The earth’s climate is changing in response to the increasing amount of greenhouse gases (GHG) in the atmosphere. Roughly one-third of all GHG emissions are associated with various stages of materials management: extracting raw materials, making them into products and dealing with manufacturing waste and end-of-life disposal.

Energy-from-Waste (EfW) is widely recognized as a technology that can help mitigate climate change. According to the U.S. Environmental Protection Agency (EPA), for every ton of municipal solid waste processed at an EfW facility, the release of approximately one ton of carbon dioxide equivalent emissions into the atmosphere is prevented due to the avoidance of methane generation at landfills, the offset of greenhouse gases from fossil fuel electrical production, and the recovery of metals. 

Landfills are the largest source of man-made methane. Methane has been found to be over 30 times more potent a greenhouse gas than carbon dioxide, according to the International Panel on Climate Change (IPCC). The European Union has implemented a Landfill Directive to reduce the landfilling of biodegradable waste to reduce methane emissions and meet climate change goals. 


  • Annually, Covanta's EfW facilities worldwide reduce greenhouse gases by 20 million tons, the equivalent of pulling approximately 4 million cars off the road for one year. 
  • In almost 30 years of operation, Covanta-operated EfW facilities have mitigated a more than 350 million tons of greenhouse gases – the equivalent of planting 8 billion trees. 
  • Because most EfW facilities receive MSW from local communities, carbon dioxide associated with the long-haul trucking of waste to distant landfills is also avoided. 
  • Our EfW facilities average emissions are dramatically below the established limits —usually operating at 60-90 percent or more below the required limit.
  • Covanta's EfW facilities recycle over 600,000 tons of metal annually, which avoids the new to mine for new metal - an extremely carbon intensive process. 
  • Under the Kyoto Protocol’s Clean Development Mechanism program, EfW is recognized as a source of greenhouse gas credits. Three of Covanta-operated EfW facilities in Florida and Hawaii are generating and selling these credits.
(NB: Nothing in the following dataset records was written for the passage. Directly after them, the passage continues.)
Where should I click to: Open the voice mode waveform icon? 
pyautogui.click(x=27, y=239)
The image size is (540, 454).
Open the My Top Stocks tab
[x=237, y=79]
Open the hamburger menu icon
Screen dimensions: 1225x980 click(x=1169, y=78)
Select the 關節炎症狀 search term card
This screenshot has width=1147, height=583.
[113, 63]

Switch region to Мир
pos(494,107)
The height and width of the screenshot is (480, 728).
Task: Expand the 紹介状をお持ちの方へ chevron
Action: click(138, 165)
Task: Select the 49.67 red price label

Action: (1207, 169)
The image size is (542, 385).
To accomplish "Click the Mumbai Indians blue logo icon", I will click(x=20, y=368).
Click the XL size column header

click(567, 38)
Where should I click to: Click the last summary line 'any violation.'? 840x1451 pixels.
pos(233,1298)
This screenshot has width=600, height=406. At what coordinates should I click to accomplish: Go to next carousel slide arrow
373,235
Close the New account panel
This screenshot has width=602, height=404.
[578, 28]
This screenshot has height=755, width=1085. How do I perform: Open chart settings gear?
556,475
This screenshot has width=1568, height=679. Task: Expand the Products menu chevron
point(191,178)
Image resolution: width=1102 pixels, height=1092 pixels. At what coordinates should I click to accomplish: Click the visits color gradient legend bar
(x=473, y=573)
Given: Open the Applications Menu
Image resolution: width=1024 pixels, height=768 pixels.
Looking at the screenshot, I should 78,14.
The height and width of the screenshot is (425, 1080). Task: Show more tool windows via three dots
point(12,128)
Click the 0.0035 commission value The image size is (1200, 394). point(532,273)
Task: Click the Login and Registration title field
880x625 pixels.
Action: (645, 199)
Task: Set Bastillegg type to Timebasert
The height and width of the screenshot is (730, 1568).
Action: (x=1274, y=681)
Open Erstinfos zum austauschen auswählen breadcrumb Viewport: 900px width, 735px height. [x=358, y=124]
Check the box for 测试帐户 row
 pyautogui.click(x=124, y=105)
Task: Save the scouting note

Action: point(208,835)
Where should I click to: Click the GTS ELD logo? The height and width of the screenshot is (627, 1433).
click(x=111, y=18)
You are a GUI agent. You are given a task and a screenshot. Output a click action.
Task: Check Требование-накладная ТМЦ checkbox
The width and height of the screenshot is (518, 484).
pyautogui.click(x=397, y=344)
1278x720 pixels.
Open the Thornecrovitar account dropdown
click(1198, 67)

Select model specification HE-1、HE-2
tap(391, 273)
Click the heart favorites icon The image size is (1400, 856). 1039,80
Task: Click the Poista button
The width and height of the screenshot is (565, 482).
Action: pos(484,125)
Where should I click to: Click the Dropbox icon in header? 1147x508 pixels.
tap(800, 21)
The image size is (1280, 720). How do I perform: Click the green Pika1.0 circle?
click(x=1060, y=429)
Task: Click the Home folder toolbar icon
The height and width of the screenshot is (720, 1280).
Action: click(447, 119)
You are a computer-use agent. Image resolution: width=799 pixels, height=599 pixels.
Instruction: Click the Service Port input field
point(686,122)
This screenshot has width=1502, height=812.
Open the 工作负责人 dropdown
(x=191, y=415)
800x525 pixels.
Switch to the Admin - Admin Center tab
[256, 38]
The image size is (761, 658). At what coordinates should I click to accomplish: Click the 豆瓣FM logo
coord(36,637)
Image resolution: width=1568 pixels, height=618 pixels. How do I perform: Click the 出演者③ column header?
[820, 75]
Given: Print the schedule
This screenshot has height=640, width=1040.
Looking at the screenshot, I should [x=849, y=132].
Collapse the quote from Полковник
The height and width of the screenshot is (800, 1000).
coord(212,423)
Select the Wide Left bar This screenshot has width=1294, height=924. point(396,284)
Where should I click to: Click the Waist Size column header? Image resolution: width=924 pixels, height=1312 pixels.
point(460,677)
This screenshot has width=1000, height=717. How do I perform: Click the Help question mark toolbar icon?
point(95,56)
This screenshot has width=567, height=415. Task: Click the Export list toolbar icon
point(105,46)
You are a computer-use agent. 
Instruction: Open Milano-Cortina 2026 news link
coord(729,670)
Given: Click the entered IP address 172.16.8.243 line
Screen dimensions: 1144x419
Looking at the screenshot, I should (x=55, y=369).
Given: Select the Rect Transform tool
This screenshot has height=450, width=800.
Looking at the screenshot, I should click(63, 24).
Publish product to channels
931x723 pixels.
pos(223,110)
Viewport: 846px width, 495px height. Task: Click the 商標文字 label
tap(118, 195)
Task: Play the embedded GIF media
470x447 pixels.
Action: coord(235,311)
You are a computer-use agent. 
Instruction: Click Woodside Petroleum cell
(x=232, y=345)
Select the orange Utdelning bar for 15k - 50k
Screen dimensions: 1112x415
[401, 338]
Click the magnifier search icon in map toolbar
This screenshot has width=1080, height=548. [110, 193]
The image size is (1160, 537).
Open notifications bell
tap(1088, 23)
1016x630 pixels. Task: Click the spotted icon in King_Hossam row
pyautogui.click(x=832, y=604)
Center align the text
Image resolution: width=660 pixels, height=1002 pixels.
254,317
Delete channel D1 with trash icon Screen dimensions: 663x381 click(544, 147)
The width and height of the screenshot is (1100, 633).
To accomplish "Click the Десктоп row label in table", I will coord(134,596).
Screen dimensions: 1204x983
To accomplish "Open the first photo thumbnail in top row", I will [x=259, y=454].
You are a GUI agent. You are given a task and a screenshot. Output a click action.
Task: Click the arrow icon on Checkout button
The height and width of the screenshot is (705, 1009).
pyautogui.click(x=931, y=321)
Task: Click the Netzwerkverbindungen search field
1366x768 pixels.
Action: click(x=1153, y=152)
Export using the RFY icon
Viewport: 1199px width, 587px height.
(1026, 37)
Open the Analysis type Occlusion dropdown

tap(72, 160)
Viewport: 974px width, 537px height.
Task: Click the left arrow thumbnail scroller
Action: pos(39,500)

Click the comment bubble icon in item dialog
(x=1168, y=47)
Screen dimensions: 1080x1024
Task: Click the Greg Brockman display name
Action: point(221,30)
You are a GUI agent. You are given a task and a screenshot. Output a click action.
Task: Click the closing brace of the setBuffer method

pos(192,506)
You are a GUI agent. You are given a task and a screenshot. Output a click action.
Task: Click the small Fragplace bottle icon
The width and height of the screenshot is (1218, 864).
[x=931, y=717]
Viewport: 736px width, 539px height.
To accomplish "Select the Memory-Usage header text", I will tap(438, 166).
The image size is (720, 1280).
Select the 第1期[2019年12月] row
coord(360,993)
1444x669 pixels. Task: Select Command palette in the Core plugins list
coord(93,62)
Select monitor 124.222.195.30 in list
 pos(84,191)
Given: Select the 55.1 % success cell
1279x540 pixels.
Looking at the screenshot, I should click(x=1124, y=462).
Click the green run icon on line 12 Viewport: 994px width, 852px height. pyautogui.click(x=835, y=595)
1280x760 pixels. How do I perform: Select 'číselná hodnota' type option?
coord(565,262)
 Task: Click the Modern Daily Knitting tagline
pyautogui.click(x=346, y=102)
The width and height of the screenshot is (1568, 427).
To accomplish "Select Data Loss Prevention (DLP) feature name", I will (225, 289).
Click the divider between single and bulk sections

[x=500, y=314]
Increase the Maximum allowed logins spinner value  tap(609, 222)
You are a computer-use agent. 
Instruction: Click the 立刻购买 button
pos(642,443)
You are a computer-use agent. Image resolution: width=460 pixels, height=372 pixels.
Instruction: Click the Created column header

By following the waste hierarchy and pursuing a more circular economy, we can have a big impact. Leading countries in Europe recycle and compost two-thirds of their waste—or more—and recover energy from what’s left over. Applied globally, we could save 3.7 billion metric tons of greenhouse gases as CO2 each year. That’s equivalent to installing two million one megawatt wind turbines or doubling nuclear power plant capacity. Here in the United States, we could reduce greenhouse gas emissions equivalent to closing more than 60 large coal-fired power plants.